**Dataset records**
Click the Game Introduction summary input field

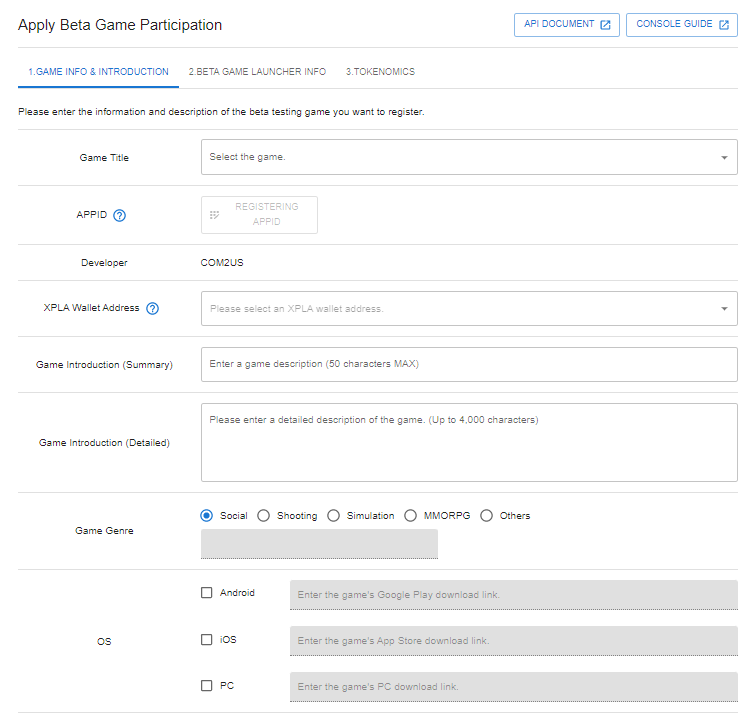(469, 364)
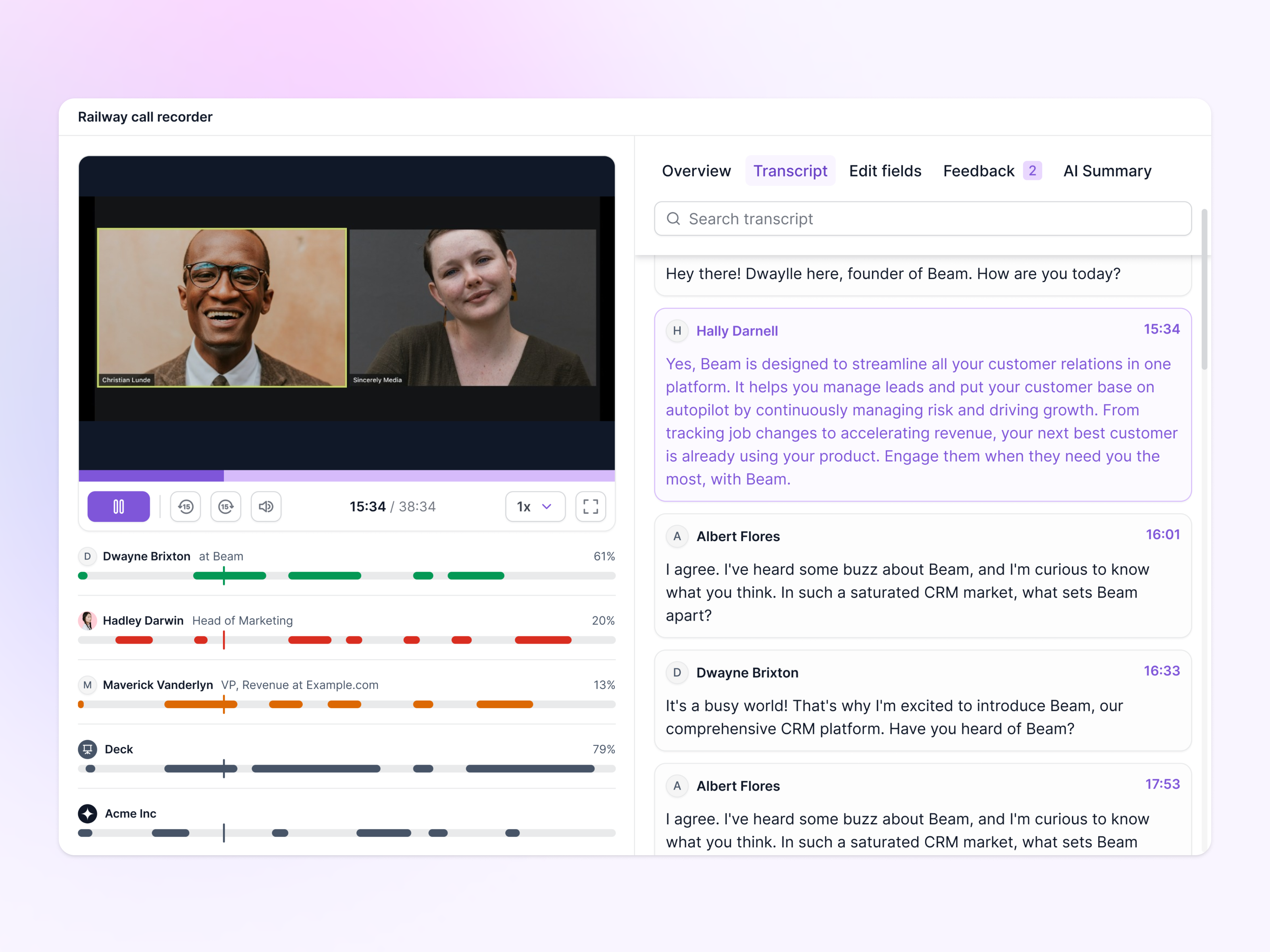Click the Railway call recorder title
Viewport: 1270px width, 952px height.
click(145, 117)
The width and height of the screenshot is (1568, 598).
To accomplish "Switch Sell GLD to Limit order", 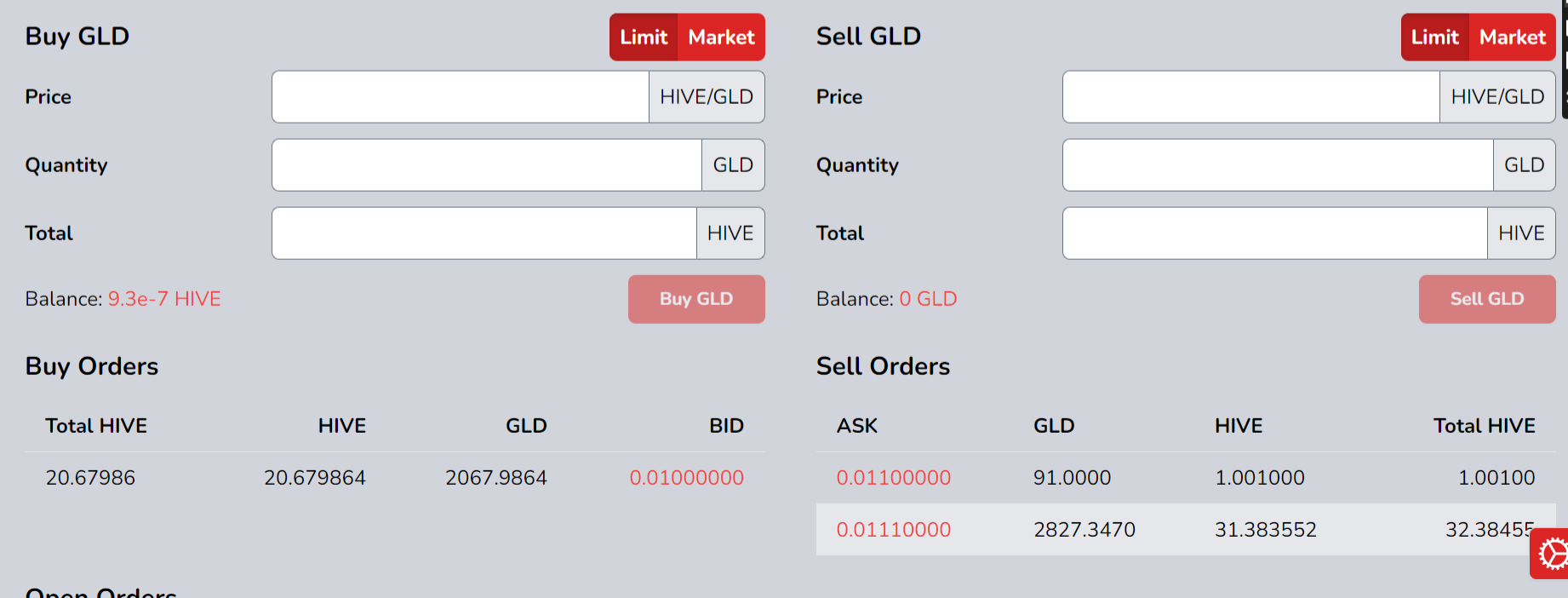I will pos(1435,37).
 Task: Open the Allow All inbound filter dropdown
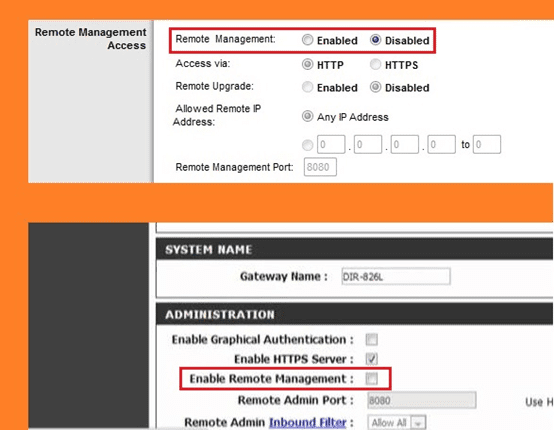tap(397, 423)
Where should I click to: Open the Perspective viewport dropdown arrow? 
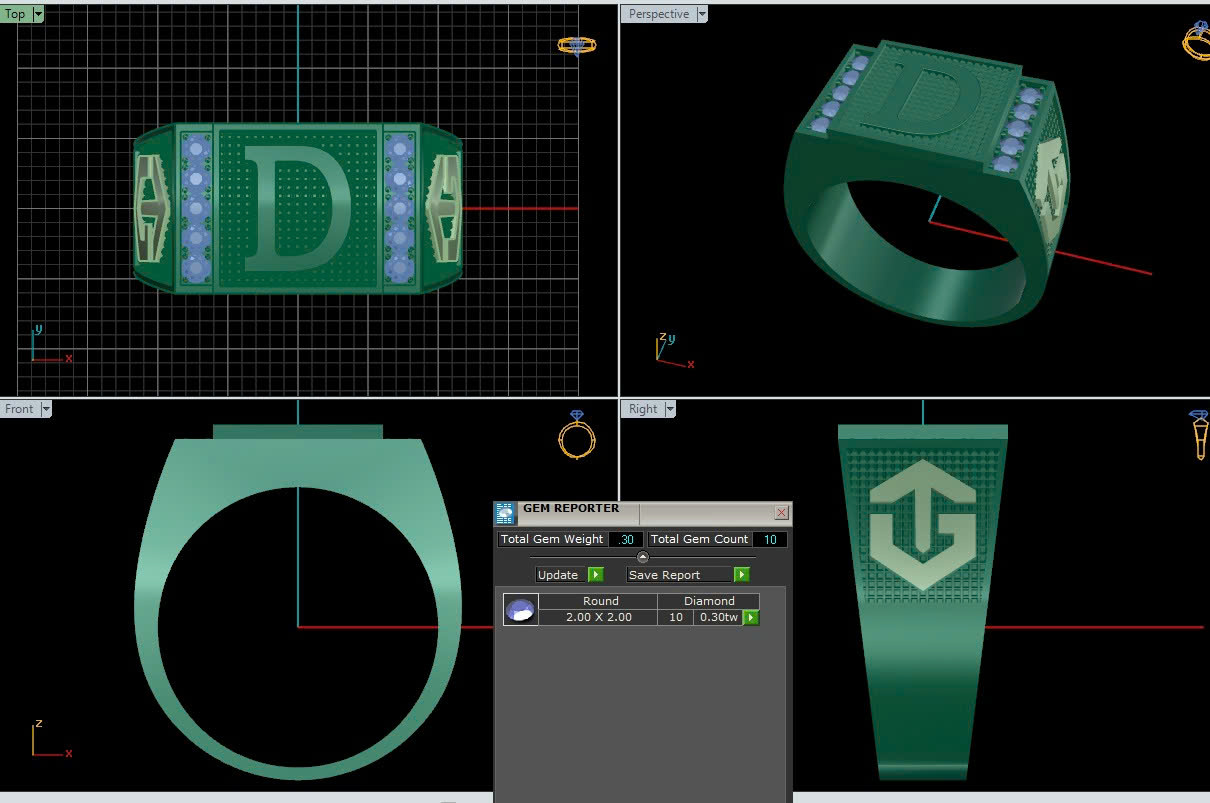click(701, 14)
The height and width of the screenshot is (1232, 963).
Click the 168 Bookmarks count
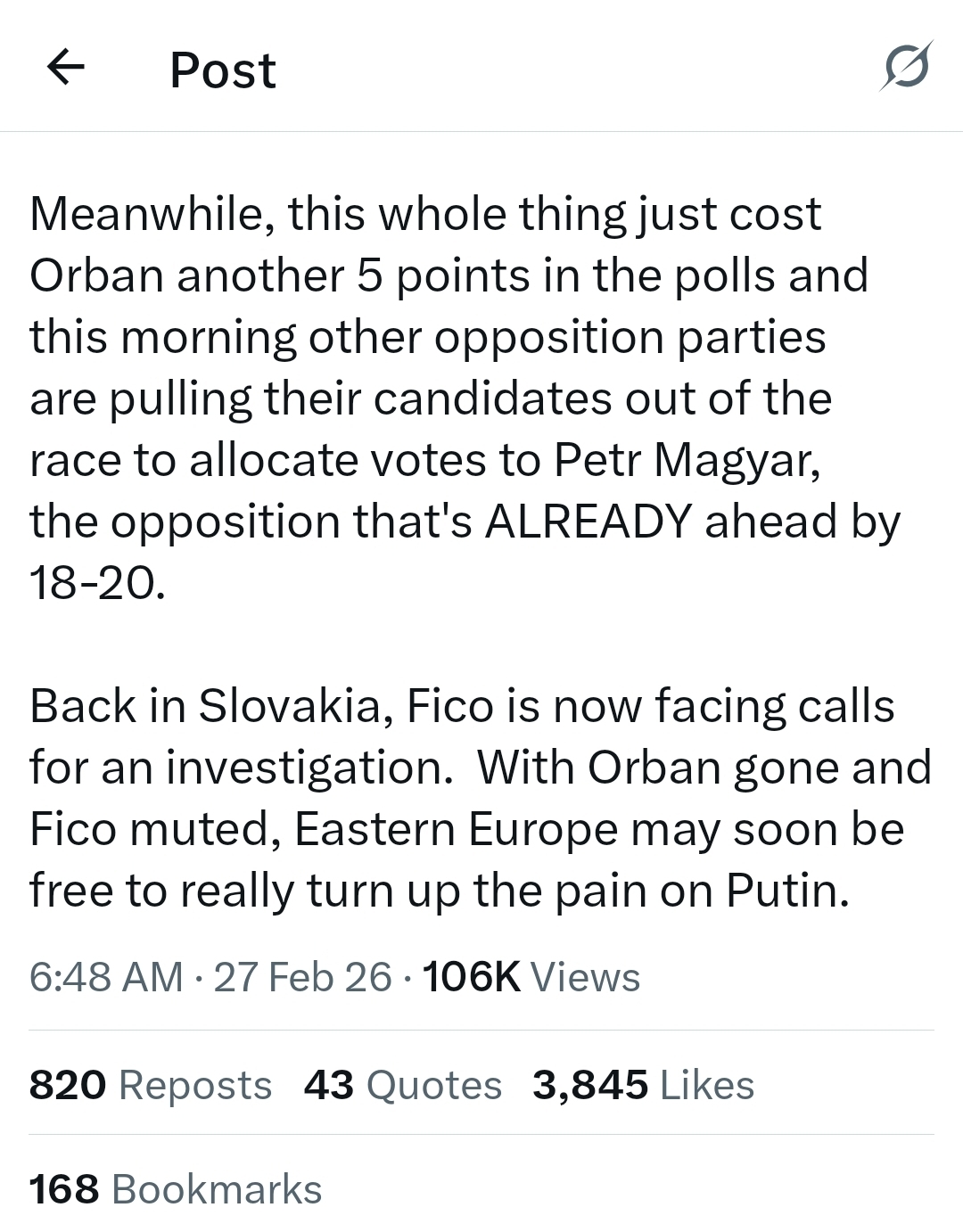pyautogui.click(x=176, y=1189)
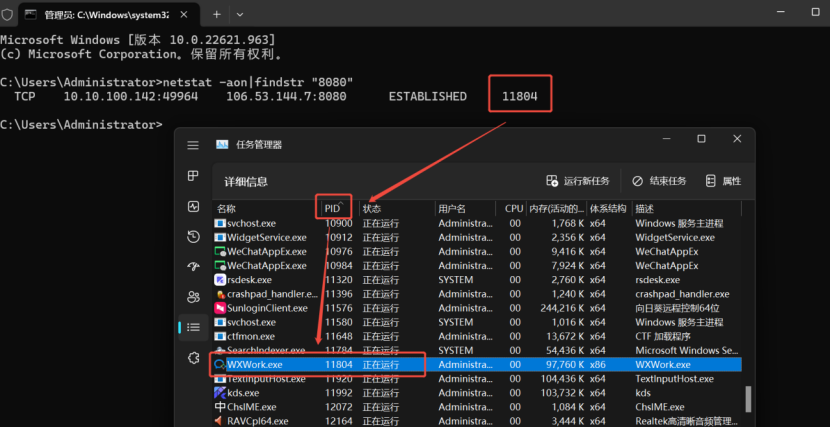Image resolution: width=830 pixels, height=428 pixels.
Task: Select SunloginClient.exe process row
Action: (265, 308)
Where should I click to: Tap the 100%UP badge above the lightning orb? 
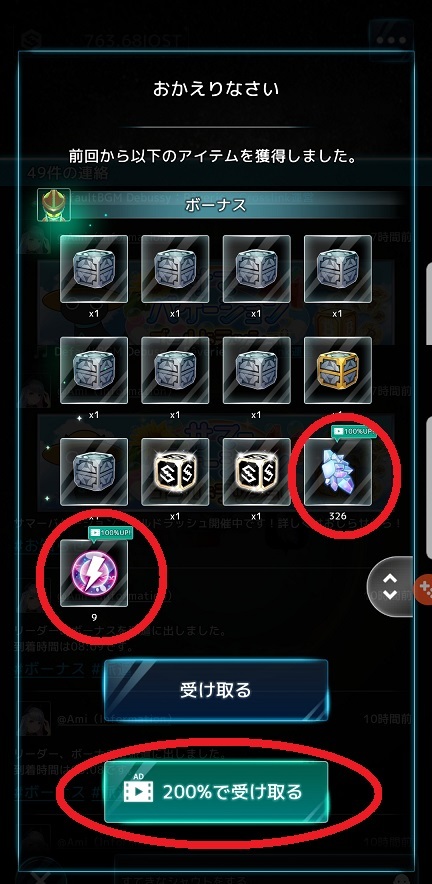pos(109,533)
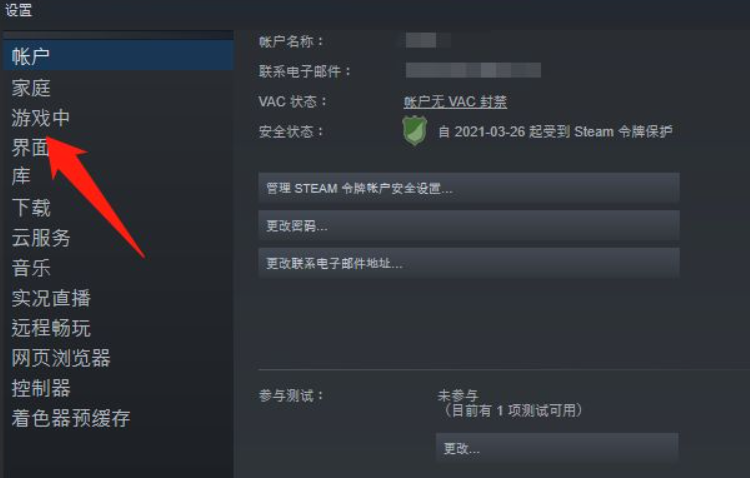This screenshot has width=750, height=478.
Task: Select the 帐户 settings category
Action: 118,56
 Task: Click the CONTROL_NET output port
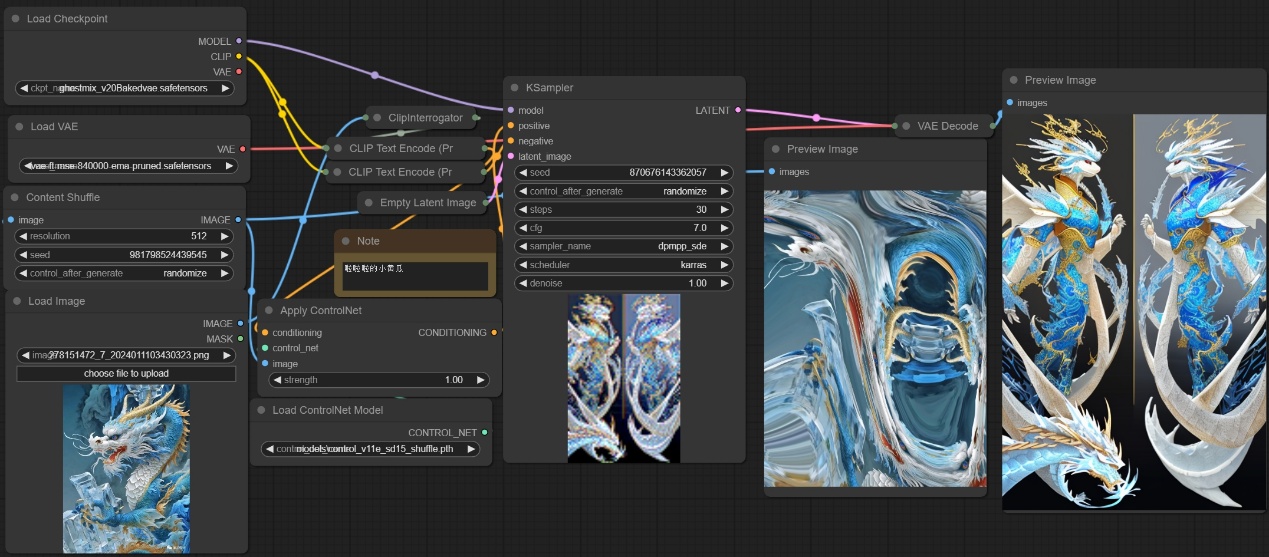pyautogui.click(x=484, y=433)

**Task objective**
Please transcribe the rows above, starting at the line that contains "Where should I click to: Tap" and ending with the last of the rows, and leave the pictures out.

**Task answer**
Where should I click to: Tap the 100%UP badge above the lightning orb? 
pos(109,533)
This screenshot has width=750, height=478.
Task: Select the 帐户 settings category
Action: 118,56
 Task: Click the CONTROL_NET output port
pyautogui.click(x=484, y=433)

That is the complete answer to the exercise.